Gesundheits- und Krankenpflegeschüler gestalten den Stationsalltag

Frischer Wind im Beruf

Praxis: Für eine Zeit arbeiten die angehenden Gesundheits- und Krankenpfleger (von vorn) Saskia Schmitt, Victoria Zobel, Nadine Becker und Annalena Dörr in der geriatrischen Abteilung. Foto: Grebe

Ziegenhain. Zwölf angehende Gesundheits- und Krankenpfleger, die im April 2014 am Asklepios-Bildungszentrum für Gesundheitsfachberufe ihr Examen machen werden, verbringen zwei Wochen in der Geriatrischen Abteilung der Asklepios-Klinik in Ziegenhain. Sie gestalten eigenverantwortlich den Krankenhausalltag – von der Patientenaufnahme bis zur Entlassung – mit.

Ziel des Projektes ist es, „Theorie und Praxis zu verzahnen“, so Mizrab Akgöz, Schulleiter des Bildungszentrums in Bad Wildungen. Die Schüler decken die kompletten Schichten ab, vom Früh- über den Spät- bis zum Nachtdienst. Sie lernen den Stationsablauf kennen, die Patientenbetreuung und -förderung sowie die Zusammenarbeit mit Therapeuten und Ärzten und den übrigen Abteilungen. Im Hintergrund stehen ihnen Examinierte wie Nadine Becker zur Seite.

Zum dritten Mal

Mit Unterstützung des Geschäftsführers der Asklepios-Klinik Ziegenhain, Dr. Christoph Engelbrecht, findet diese Unterrichtsform zum dritten Mal in Ziegenhain statt. „Die älteren Menschen freuen sich auf die frischen jungen Gesichter“, sagt er. Im Vorfeld wurden die Patienten durch Gespräche und einem Informationsblatt über das Projekt aufgeklärt.

Gut eingearbeitet

„Die Schüler sind nun in der zweiten Woche und bereits gut eingearbeitet“, berichtet Kursleiterin Michaela Grebe.
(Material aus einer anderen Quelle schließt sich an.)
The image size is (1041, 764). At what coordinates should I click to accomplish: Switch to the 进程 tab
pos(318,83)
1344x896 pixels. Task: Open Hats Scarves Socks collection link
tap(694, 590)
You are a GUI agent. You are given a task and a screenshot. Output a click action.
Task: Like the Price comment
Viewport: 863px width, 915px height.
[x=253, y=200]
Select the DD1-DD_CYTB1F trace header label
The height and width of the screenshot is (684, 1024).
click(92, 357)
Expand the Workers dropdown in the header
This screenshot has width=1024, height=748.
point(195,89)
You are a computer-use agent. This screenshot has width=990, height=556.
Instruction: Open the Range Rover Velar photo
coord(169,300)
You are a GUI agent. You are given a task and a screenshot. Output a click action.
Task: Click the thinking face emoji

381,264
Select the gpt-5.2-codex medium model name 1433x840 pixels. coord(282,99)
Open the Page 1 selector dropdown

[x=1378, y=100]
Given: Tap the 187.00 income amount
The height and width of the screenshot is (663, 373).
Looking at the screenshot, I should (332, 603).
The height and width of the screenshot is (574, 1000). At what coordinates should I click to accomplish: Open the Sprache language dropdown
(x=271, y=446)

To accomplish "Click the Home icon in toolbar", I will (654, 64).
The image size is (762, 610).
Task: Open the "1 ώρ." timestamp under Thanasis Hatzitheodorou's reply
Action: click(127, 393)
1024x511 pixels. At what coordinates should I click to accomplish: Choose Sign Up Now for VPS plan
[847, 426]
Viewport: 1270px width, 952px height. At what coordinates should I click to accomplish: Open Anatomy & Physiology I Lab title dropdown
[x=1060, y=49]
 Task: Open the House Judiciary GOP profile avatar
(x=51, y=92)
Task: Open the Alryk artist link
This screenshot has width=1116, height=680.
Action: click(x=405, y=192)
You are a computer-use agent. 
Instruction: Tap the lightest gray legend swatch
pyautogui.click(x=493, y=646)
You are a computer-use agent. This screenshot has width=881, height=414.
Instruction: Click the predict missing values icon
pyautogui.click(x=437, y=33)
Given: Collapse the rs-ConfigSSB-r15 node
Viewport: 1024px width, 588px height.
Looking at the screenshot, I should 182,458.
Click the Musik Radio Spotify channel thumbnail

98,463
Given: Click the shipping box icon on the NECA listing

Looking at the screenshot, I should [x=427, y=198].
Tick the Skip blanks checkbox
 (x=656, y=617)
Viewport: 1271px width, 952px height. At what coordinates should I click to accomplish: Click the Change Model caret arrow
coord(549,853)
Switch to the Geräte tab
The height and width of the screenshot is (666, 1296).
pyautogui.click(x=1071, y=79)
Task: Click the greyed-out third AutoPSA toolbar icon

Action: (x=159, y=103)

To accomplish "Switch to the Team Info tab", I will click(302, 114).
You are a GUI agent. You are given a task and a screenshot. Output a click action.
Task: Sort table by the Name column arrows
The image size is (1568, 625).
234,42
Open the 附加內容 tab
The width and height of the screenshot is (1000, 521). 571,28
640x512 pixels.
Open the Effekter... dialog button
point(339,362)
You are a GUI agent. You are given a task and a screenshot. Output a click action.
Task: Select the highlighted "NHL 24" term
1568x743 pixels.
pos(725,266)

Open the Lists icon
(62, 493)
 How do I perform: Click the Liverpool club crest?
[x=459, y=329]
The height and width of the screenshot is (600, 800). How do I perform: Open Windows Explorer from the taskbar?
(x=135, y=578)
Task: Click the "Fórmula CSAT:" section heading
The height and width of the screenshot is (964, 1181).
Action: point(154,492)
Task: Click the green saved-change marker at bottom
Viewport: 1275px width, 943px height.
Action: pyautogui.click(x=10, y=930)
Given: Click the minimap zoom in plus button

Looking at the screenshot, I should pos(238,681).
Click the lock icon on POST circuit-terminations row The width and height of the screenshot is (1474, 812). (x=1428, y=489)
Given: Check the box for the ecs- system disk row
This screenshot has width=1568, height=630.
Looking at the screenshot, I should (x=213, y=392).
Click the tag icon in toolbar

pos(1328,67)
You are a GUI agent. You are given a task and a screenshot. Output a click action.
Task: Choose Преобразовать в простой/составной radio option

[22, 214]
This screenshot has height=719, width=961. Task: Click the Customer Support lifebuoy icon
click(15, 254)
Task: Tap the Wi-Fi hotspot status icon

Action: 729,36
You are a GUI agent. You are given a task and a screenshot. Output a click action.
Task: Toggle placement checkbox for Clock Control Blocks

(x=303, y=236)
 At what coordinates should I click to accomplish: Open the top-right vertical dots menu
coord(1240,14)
Drei Auszubildende sitzen gerade im Stationszimmer über Papierbögen gebeugt und erfassen Daten zur Patientenaufnahme.

„Es ist anders hier in Ziegenhain“, erzählt Saskia Schmitt, „wir müssen alles handschriftlich eintragen und arbeiten nicht an PCs“. In der Asklepios-Klinik in Bad Wildungen hingegen werden die Daten in den Computer eingepflegt. Der Krankenpfleger ist das Bindeglied zwischen Patienten, Ärzten und anderen Gesundheitberufen sowie eine wichtige Kontaktperson für Angehörige.

„Fachpersonal ist der Schlüssel“, weiß Engelbrecht, doch herrsche in Deutschland ein Pflegenotstand. Fachkräfte und Nachwuchskrankenpfleger werden daher händeringend gesucht. Das Problem sei oft das Halbwissen, das man über diesen Beruf habe, vermutet er. Man vergesse dabei leicht die „wunderschönen Momentaufnahmen des Berufsalltags“.